- [Written request]
Copy the rows from the line with "Open the View" up to and including the line with "click(292, 55)", swapping "magyar" for "Hungarian" and leaving everything else unchanged.

(Saved data entries)
--- BEGIN ---
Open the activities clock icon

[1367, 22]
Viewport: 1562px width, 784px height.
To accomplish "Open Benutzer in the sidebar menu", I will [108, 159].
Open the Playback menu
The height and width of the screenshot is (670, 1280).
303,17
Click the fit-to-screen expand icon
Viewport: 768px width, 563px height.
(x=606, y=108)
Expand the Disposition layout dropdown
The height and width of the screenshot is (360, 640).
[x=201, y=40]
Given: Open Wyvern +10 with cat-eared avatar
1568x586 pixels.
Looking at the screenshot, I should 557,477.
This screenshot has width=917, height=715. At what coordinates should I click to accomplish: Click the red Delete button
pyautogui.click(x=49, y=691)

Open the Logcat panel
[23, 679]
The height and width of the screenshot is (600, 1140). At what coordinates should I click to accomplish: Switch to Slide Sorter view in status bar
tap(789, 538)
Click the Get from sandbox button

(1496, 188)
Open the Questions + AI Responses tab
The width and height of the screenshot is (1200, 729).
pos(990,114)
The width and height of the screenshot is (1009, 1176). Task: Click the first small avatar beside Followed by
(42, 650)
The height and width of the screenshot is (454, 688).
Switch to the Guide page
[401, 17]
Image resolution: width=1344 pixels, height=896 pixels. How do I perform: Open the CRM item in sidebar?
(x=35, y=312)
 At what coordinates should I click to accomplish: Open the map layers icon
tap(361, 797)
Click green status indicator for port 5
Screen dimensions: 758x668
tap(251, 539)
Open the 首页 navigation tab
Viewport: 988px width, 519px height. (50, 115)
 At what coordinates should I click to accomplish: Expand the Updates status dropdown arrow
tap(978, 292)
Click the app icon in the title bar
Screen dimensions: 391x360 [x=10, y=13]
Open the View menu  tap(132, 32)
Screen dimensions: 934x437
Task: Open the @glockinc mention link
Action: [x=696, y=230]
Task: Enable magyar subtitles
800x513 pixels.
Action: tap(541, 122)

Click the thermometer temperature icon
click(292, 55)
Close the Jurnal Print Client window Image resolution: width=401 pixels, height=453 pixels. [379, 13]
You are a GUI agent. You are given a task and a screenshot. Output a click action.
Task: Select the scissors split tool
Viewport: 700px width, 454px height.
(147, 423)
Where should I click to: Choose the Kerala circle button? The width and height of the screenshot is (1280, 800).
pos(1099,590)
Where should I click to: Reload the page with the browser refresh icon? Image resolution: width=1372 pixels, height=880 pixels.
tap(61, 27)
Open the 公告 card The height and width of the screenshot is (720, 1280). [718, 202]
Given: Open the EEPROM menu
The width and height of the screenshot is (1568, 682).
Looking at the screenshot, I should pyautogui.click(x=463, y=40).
--- END ---
- [Full output]
Open the View menu  tap(132, 32)
Screen dimensions: 934x437
Task: Open the @glockinc mention link
Action: [x=696, y=230]
Task: Enable Hungarian subtitles
800x513 pixels.
Action: tap(541, 122)

Click the thermometer temperature icon
click(292, 55)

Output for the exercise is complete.